Set problem:
Reproduce verbatim the lines beginning with the very first one and continuing through the line containing "pyautogui.click(x=392, y=1030)", both ends included.
-- Material for this task start --
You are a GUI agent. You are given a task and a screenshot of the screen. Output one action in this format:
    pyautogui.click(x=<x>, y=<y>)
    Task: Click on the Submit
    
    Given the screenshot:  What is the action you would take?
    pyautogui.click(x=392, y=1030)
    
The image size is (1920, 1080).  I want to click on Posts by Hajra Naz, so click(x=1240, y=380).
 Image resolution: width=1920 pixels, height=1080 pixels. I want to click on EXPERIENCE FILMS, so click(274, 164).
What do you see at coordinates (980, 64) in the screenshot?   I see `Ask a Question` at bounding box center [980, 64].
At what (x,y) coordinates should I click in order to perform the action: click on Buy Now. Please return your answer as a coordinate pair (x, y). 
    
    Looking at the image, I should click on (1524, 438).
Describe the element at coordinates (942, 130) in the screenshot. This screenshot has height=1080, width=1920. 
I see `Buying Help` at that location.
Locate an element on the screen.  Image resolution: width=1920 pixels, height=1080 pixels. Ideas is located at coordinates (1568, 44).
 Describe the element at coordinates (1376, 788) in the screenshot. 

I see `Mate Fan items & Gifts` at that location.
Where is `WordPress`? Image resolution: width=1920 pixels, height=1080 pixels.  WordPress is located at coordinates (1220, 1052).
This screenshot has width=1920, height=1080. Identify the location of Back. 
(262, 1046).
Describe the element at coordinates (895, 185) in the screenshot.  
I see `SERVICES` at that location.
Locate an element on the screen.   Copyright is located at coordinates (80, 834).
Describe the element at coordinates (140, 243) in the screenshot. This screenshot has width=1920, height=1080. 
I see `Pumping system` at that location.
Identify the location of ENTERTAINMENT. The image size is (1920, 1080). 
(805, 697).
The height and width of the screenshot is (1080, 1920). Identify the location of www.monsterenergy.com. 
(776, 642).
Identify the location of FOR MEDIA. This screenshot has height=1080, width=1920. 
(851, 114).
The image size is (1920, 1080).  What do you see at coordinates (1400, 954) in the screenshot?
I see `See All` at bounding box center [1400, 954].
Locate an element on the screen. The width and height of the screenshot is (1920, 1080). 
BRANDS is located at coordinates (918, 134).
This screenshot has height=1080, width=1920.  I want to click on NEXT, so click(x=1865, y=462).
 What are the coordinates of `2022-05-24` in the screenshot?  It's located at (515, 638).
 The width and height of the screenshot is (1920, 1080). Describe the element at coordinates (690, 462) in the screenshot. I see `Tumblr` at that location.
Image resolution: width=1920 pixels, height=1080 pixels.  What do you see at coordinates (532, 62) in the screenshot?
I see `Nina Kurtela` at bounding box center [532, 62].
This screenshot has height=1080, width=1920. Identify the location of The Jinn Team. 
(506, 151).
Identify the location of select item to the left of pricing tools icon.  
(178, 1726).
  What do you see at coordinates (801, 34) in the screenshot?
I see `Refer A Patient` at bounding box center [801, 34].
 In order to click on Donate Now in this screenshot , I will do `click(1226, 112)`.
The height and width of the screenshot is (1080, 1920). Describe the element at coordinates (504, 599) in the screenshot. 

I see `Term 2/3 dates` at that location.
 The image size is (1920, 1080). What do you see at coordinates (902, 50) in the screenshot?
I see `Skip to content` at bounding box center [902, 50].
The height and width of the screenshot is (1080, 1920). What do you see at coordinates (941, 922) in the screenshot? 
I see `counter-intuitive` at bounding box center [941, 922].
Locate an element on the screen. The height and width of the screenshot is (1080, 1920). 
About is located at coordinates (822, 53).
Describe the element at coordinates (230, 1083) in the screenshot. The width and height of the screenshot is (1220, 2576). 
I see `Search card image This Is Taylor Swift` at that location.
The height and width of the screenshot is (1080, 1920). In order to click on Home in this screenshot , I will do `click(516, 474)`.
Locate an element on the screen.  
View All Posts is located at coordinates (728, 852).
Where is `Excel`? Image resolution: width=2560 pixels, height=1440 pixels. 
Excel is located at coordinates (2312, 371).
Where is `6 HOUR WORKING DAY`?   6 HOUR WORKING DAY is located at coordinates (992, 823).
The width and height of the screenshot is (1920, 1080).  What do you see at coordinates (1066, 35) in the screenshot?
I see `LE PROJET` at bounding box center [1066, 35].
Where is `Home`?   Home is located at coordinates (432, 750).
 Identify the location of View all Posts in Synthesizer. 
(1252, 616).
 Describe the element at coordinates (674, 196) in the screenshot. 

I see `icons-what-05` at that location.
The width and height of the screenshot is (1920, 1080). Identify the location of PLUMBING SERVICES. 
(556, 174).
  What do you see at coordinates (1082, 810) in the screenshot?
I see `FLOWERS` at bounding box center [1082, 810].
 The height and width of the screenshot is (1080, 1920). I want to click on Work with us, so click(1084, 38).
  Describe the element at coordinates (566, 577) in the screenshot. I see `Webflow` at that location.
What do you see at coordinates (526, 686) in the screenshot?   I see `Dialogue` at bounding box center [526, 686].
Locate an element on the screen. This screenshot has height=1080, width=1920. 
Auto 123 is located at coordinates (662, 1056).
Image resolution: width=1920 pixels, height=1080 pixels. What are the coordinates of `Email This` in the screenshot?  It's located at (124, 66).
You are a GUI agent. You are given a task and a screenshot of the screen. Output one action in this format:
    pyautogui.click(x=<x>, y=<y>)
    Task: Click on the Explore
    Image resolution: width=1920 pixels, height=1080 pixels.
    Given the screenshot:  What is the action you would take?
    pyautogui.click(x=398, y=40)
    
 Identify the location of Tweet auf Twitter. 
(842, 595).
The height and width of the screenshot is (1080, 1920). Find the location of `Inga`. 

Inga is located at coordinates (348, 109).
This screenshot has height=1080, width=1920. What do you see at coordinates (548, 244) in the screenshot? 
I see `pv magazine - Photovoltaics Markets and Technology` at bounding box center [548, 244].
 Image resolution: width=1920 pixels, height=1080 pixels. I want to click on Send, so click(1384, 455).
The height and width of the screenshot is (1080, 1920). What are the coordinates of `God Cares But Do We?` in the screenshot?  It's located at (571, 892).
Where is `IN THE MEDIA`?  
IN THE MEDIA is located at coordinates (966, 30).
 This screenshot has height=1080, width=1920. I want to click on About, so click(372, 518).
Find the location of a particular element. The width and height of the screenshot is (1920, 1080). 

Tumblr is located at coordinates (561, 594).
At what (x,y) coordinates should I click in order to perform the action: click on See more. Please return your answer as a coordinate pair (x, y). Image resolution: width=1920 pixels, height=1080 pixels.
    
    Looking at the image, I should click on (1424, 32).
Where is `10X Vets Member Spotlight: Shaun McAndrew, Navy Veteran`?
-- Material for this task end --
Solution to this task:
You are a GUI agent. You are given a task and a screenshot of the screen. Output one action in this format:
    pyautogui.click(x=<x>, y=<y>)
    Task: Click on the Submit
    
    Given the screenshot:  What is the action you would take?
    pyautogui.click(x=392, y=1030)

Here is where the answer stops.